> [What this task involves]
In the records, find every line with the word "dropdown" and copy it out.
(Information)
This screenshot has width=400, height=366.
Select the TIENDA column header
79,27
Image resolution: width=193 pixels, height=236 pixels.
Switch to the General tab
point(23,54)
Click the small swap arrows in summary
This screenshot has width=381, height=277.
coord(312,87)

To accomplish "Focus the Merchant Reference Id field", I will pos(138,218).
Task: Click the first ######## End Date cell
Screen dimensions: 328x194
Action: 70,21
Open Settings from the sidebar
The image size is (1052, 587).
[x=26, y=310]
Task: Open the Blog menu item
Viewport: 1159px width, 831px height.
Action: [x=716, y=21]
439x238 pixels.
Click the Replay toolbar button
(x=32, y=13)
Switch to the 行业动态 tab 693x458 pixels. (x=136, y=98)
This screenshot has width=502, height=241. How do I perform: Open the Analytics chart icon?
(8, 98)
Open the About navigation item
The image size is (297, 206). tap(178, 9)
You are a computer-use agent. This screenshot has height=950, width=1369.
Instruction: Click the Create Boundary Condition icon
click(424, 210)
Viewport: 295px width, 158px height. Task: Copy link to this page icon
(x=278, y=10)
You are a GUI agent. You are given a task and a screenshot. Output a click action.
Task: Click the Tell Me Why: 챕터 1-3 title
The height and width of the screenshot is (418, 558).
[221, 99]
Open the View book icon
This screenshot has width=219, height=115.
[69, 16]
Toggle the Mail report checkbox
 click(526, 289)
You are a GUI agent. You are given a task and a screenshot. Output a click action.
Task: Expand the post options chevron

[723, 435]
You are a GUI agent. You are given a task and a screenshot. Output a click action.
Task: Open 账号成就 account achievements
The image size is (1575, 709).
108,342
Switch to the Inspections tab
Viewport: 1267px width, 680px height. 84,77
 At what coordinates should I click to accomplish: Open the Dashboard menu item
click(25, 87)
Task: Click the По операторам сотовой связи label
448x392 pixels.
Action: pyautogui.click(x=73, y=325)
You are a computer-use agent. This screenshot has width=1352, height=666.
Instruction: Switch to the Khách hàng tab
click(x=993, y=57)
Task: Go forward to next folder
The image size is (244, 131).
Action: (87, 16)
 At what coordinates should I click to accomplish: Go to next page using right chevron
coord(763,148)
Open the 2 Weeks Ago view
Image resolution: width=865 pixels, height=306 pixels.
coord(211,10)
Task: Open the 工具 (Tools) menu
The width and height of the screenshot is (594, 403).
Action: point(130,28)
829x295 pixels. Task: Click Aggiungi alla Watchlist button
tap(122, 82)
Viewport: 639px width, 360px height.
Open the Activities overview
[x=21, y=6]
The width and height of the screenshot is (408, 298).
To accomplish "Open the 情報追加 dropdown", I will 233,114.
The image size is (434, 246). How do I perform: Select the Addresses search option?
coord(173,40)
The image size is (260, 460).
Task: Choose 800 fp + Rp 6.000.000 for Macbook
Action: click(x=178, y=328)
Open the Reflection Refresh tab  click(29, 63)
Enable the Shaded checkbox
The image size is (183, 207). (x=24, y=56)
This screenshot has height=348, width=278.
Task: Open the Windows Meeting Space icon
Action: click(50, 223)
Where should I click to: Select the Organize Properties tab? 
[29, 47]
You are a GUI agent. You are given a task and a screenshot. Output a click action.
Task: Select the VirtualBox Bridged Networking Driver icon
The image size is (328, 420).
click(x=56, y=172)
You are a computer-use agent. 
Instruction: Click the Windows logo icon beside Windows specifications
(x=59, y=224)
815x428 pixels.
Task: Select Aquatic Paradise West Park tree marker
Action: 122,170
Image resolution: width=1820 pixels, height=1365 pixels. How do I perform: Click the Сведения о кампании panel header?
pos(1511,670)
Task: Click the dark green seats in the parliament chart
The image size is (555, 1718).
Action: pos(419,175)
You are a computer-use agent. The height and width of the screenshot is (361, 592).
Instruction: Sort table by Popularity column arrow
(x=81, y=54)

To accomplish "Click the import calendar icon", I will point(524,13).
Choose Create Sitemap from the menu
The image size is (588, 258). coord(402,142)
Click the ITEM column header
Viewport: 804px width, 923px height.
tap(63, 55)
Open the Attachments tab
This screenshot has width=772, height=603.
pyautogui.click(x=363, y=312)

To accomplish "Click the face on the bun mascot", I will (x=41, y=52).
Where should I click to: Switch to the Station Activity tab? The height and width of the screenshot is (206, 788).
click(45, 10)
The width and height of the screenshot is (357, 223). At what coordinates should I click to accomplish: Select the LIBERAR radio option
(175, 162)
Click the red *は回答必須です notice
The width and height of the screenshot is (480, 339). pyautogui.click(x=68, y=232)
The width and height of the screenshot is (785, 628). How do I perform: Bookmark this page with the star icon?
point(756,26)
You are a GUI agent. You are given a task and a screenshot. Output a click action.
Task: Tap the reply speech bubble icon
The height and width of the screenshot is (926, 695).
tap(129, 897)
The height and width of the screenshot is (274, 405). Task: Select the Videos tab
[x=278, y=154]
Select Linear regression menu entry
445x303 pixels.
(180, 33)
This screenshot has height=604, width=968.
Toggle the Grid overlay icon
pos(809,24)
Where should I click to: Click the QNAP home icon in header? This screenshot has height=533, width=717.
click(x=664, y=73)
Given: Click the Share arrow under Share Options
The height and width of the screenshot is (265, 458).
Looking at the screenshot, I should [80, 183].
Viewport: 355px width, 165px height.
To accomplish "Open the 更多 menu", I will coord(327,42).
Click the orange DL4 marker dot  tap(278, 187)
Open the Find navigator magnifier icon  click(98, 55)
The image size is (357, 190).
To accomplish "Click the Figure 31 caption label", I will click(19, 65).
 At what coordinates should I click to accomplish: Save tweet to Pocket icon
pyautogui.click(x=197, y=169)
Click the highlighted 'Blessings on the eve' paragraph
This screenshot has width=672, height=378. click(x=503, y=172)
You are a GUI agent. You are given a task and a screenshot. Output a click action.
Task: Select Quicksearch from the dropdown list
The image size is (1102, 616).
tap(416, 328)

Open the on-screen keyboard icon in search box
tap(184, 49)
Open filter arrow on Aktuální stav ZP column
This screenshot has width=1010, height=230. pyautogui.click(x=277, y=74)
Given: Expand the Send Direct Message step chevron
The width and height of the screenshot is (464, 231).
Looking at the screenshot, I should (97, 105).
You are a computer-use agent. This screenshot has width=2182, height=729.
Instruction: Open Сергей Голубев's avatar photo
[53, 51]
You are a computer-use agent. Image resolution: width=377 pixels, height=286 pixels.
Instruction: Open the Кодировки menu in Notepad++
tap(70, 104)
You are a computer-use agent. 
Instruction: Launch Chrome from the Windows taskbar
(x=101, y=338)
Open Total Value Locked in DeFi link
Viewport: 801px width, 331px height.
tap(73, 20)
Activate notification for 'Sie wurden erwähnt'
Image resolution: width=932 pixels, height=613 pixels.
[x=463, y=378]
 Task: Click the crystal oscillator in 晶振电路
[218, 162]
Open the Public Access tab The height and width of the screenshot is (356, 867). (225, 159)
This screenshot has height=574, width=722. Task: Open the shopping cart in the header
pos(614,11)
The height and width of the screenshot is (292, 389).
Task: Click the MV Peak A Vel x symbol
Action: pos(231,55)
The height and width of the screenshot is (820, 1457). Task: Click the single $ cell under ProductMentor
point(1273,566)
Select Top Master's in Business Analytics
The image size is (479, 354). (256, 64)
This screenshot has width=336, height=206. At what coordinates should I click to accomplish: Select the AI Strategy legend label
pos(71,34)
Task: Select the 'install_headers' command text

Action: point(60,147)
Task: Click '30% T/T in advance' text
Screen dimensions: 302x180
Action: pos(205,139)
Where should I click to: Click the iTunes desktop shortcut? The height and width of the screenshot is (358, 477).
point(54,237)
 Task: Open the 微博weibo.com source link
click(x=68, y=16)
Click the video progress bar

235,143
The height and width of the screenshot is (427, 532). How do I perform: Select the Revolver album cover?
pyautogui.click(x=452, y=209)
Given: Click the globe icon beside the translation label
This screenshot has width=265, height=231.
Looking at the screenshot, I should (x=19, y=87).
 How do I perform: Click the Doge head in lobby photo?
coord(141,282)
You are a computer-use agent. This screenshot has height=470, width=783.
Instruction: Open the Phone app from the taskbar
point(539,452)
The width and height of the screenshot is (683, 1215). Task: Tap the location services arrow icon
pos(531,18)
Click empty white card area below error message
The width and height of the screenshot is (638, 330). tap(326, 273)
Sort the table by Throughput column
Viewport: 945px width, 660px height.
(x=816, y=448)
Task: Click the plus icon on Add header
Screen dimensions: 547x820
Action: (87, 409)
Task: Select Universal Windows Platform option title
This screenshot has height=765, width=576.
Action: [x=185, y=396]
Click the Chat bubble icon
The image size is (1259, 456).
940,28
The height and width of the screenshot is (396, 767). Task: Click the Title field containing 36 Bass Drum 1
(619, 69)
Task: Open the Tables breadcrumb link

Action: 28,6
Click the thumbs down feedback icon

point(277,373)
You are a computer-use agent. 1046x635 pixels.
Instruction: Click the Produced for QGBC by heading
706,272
(End Information)
> [Response]
To accomplish "Open the 情報追加 dropdown", I will 233,114.
Task: Select Quicksearch from the dropdown list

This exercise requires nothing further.